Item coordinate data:

** Begin **

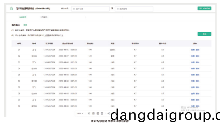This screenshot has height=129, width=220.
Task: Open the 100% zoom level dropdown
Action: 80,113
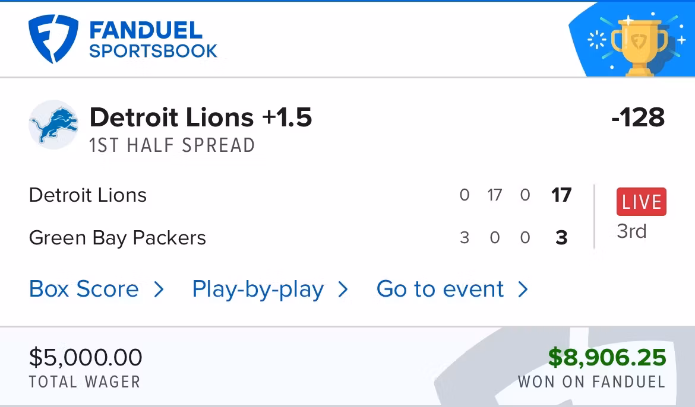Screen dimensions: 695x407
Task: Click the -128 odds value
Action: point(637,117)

** End **
** Begin **

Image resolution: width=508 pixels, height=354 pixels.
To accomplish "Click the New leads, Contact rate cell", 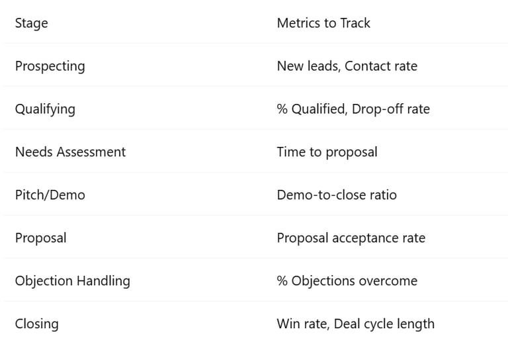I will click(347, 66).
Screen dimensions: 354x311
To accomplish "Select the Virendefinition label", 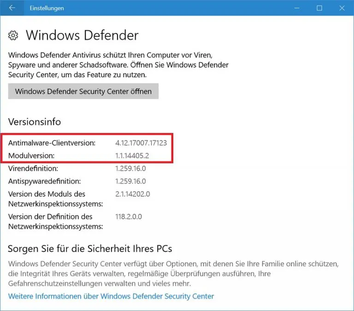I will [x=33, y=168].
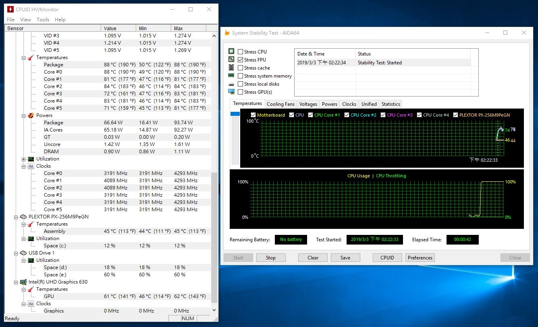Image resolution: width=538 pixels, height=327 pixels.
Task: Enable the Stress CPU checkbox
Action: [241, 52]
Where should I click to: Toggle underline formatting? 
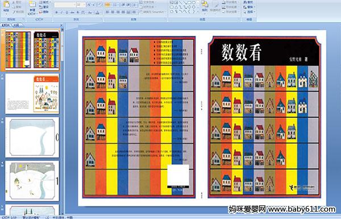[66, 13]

** End **

To be done: Please copy out the lines beginning with the line that contains "This screenshot has height=129, width=220." and running through the line that contains "Action: point(637,117)", leaving out the pictures.

Exercise output:
This screenshot has height=129, width=220.
Task: Open the 100% zoom level dropdown
Action: 80,113
Screen dimensions: 695x407
Task: Click the -128 odds value
Action: point(637,117)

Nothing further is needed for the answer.